- **What is being asked**
In the forum post about allocating memory and strings, how many strings is the poster trying to read?

- **Passage provided**
Allocating Memory And Strings

Discussion in 'C Programming' started by Mike, Feb 28, 2009.

  1. Mike

    Mike Guest

    Hi,

    Can someone tell me where I'm going wrong please?

    I'm trying to read 6 strings, allocate memory for each one and then print
    them to screen before finally freeing the memory.

    This is what I'm working with at the moment:

    #include <stdio.h>
    #include <stdlib.h>
    #include <math.h>
    #include <string.h>

    int main(void)
    {

    /*Array for holding pointers to the strings */
    char *str_array[6];
    /*Variable to keep track of which string we're working on*/
    int string;
    /*Temp string to hold value after it has been read */
    char tempstr[40];

    for (string=0; string<6; string++){
    /*Read string */
    scanf("%s", tempstr);
    /*Allocate memory for the string, save address in str_array */
    str_array[string]=(char*)(malloc(strlen(tempstr)*sizeof(char)));
    /*Copy read string to newly created memory*/
    *str_array[string] = tempstr;
    }

    for (string=0; string<6; string++){
    /*Print the string*/
    printf("%s\n", str_array[string]);
    /*String has finished so free memory at that location*/
    free(str_array[string]);
    }
    return 0;

    }

    At the moment it's currently displaying a random set of characters however
    from stepping through the code I've noticed that the strings are being
    stored in the str_array and not the actual space I'm allocating for them.

- **Recorded information**
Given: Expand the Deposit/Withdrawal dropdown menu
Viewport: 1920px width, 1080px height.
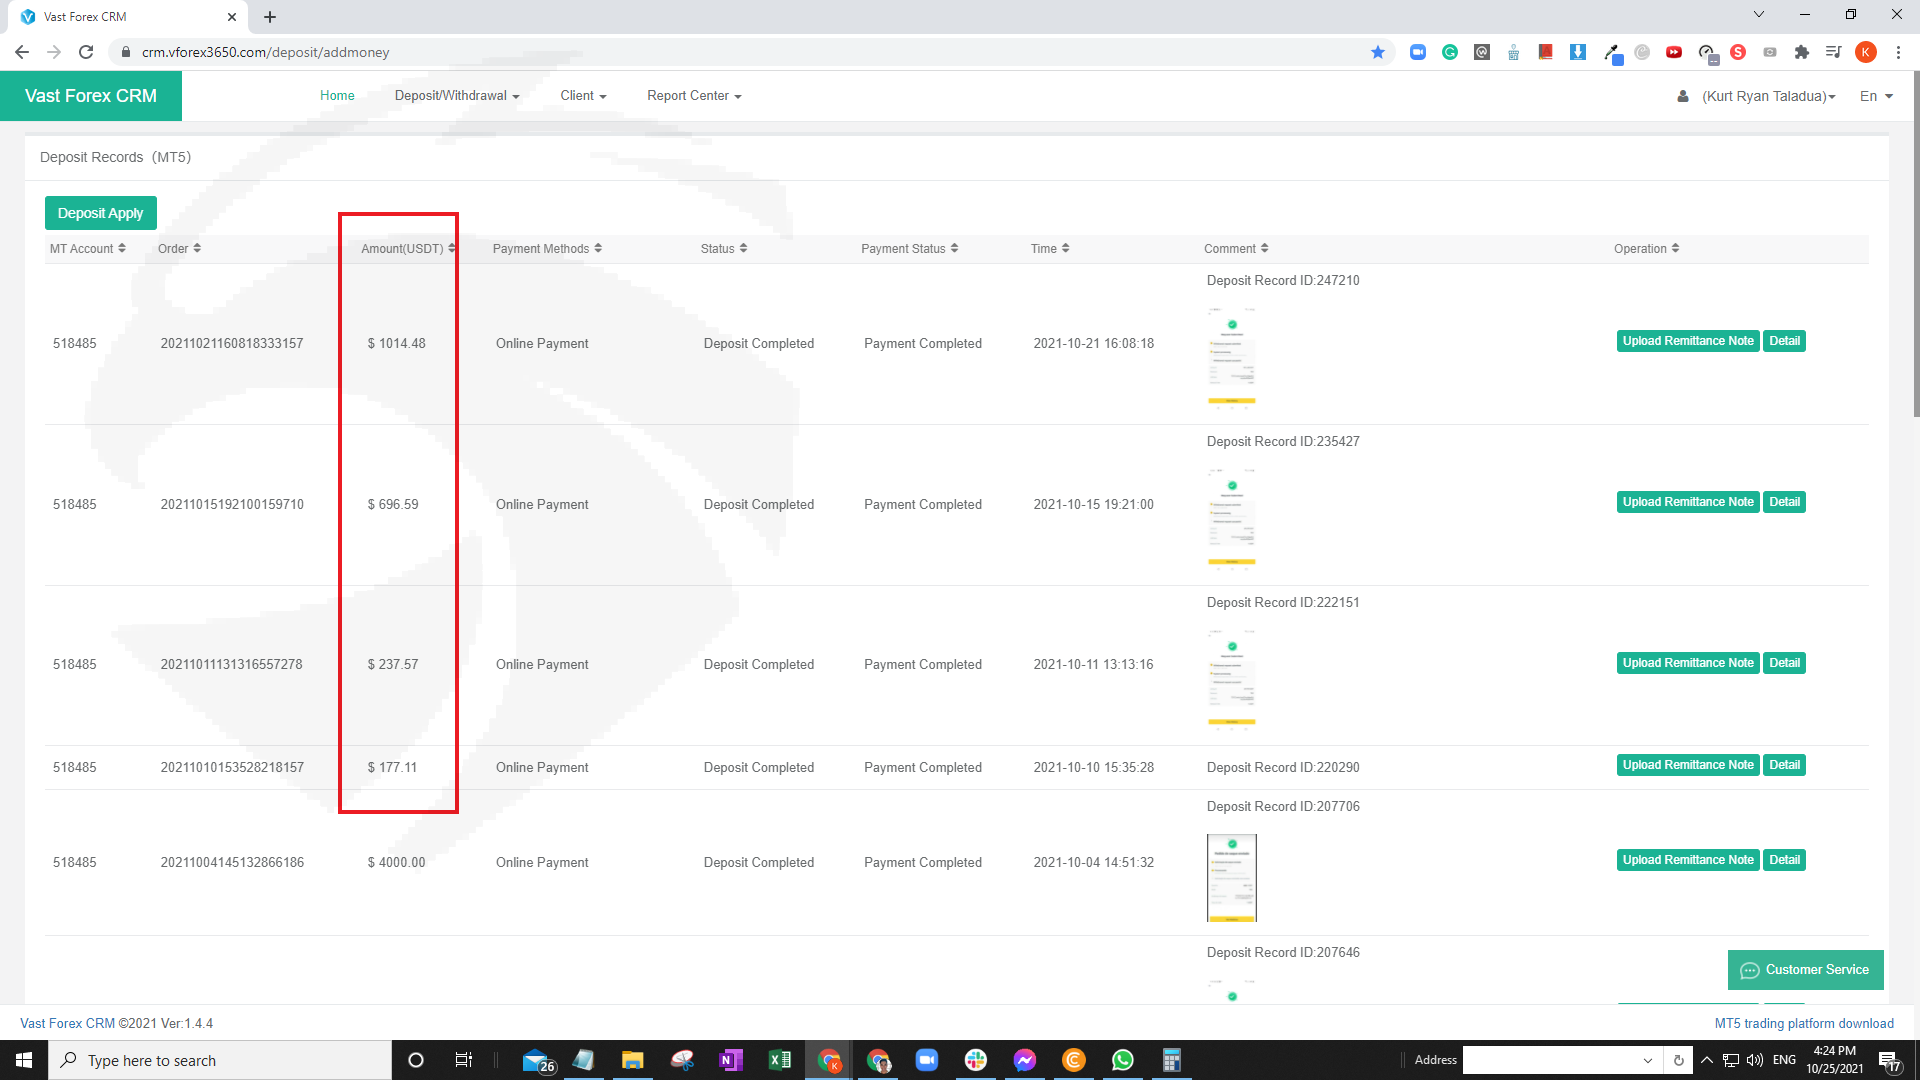Looking at the screenshot, I should click(456, 96).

- **Full output**
Six.